Per noi, questa è una buona cosa, in quanto, come ha spiegato Marx nella sua prefazione al Contributo alla Critica dell'Economia politica, del 1859, « il materiale ... le condizioni economiche di produzione ... può essere determinato con la precisione delle scienze naturali». È possibile che facendo uso della teoria di Marx, possiamo stabilire oggettivamente se le forze materiali di produzione si sono sviluppate in misura tale che il pieno comunismo sia possibile in un sol colpo; vale a dire, dovremo essere in grado di stabilire se possiamo mettere fine al lavoro salariato, al denaro ed allo Stato, in un sol colpo.
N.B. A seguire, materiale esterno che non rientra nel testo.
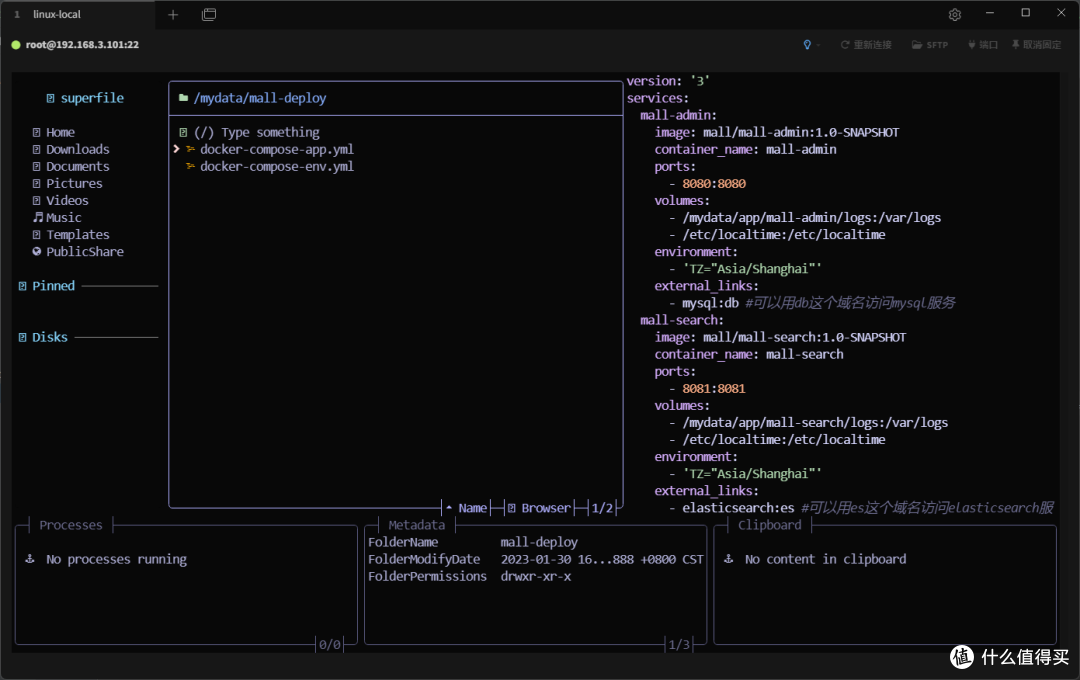The height and width of the screenshot is (680, 1080).
Task: Click the tab overview windows icon
Action: [x=209, y=14]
La premessa materiale per questo tipo di rivoluzione è che quasi tutto il lavoro attualmente impiegato è interamente superfluo per la produzione di ricchezza materiale. Se è così, allora possiamo abolire il lavoro salariato - ed insieme ad esso, il denaro e lo Stato - senza sacrificare in alcun modo il nostro attuale standard materiale di vita.
Sfortunatamente, per i comunisti, una tale questione non si trova mai sul tavolo; invece, ci troviamo sempre davanti quella che è esattamente la questione opposta: come fare per impedire che il lavoratori possano diventare superflui per la produzione di ricchezza materiale; come impedire all'automazione di portarci via il nostro lavoro; come fare ad impedire la disoccupazione e mantenere la piena occupazione del lavoro.
Piuttosto che ammettere che ora il lavoro è superfluo, combattiamo per mantenerlo. Quindi la classe operaia fa esperienza delle condizioni materiali necessarie al comunismo in un sol colpo come potenziale possibilità di una catastrofe economica senza precedenti.
Possiamo arrivare al comunismo in un sol colpo?
Dovrebbe essere così, considerato che tutti i comunisti oggi sembrano essere preoccupati di come fare per mantenere il lavoro salariato, il denaro e lo Stato, ed impedire che essi ci lascino.